Ik heb geen enkele concrete reden om te twijfelen aan de integriteit van de makers van 1Password. Maar ik meen ook te weten: soms zijn bepaalde dingen groter dan jezelf, en dwingen de omstandigheden je een kant op die je helemaal niet op wilt. Ik ben maar een gewone burger, en gebruik 1Password met een volmaakt gerust hart. Maar als ik (bijvoorbeeld) een politieke activist was in een onvrij land, zou ik 1Password nooit gebruiken.

Mooie uiteenzetting, mee eens Timotheus. Nog 1 linkje dan van mij, 1P is heel open over dit punt:

https://blog.1password.com/nsa-prism-1password-security/

There may be non-cryptographic flaws in cryptographic software, including 1Password, that the NSA is able to exploit, and that nobody else knows of. That is, they may know a way to break 1Password’s security without having to break the crypto. Naturally, we work hard to keep 1Password free of such vulnerabilities, but that is no guarantee that there aren’t some which the NSA is aware of and that we are not.

Gewoon ter overweging, zeker weten doe je het allemaal nooit als het over spionage van overheden gaat.

In dit artikel van begin 2019 werden enige security flaws van 5 password managers blootgelegd. Dit was een studie op Windows met toegang tot de PC (fysisch of via malware). Ondertussen zijn we bijna 2 jaar verder.

Maar in het gelinkt WP artikel was de stelling dat het de moeite blijft er een te gebruiken. Enige quotes:

But the research, which finds password manager users are vulnerable to targeted malware attacks, does shine a light on ways to bolster our defenses. And it speaks to a bigger truth that gets lost in headlines about breaches and bugs: Online safety isn’t about being unhackable; it’s about not being the lowest-hanging fruit.

Both sides (password companies and researchers) agree on one thing: Your personal devices are the weak link.

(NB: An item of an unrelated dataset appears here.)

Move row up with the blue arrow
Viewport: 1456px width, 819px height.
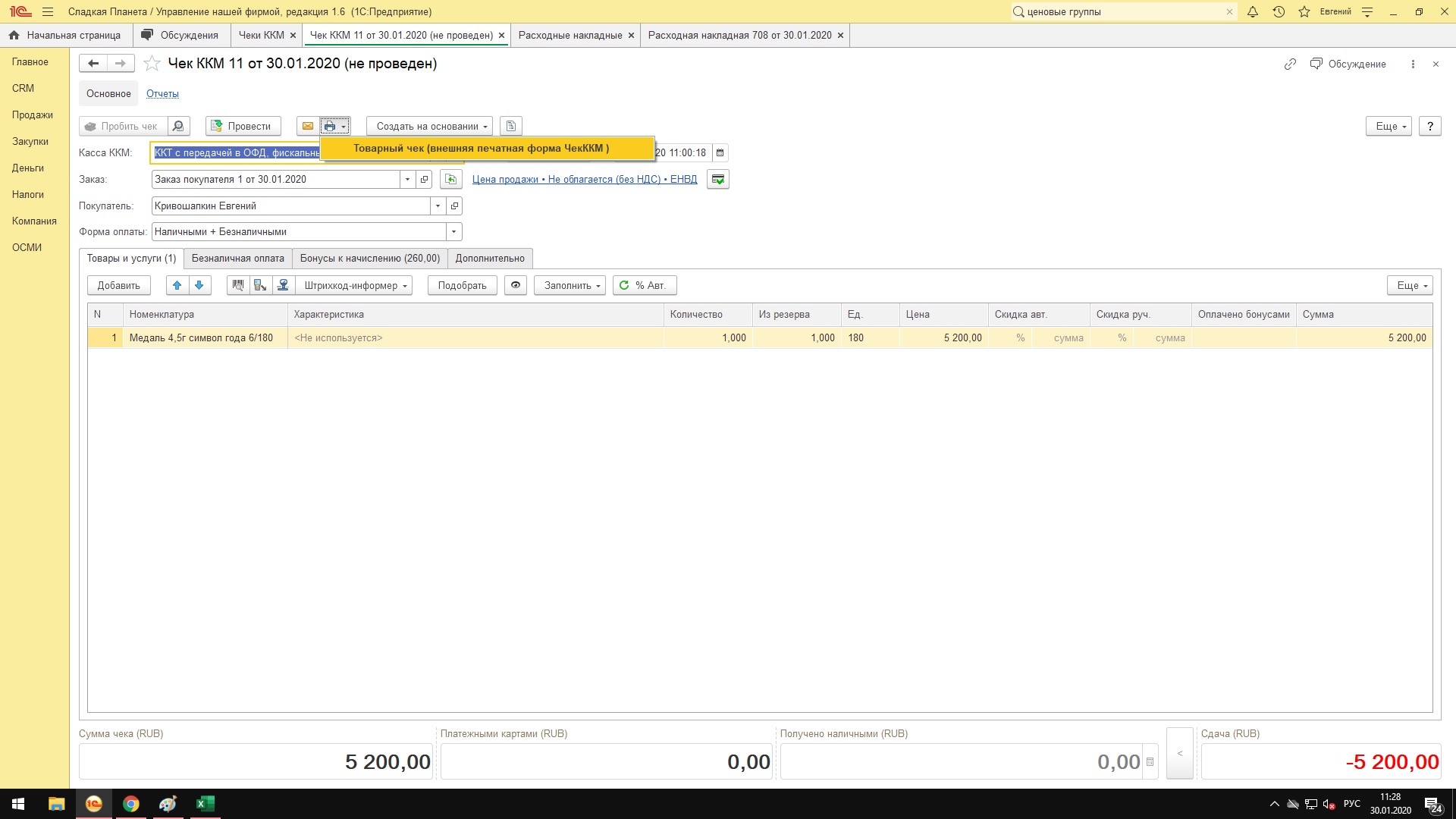point(177,285)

@mcmt: mooie link, en naar mijn idee tamelijk ontluisterend ook voor (de Windows-versie van) 1Password. Zo waterdicht is het dus allemaal niet, en misschien heeft de geheime dienst niet noodzakelijkerwijs achterkamertjesafspraken nodig om te halen wat zij halen wil.

Aan het begin van het artikel een citaat dat mij aan het denken zette:

As Troy Hunt, an active security researcher once wrote, “Password managers don’t have to be perfect, they just have to be better than not having one”

En dan rijst natuurlijk de vraag: wat betekent "better"? Misschien is een password-manager uiteindelijk altijd een compromis tussen veiligheid en handigheid. Het veiligst is misschien toch gewoon een blaadje papier, gestoken in een boek waar geen mens ooit zal kijken. Maar handig is anders.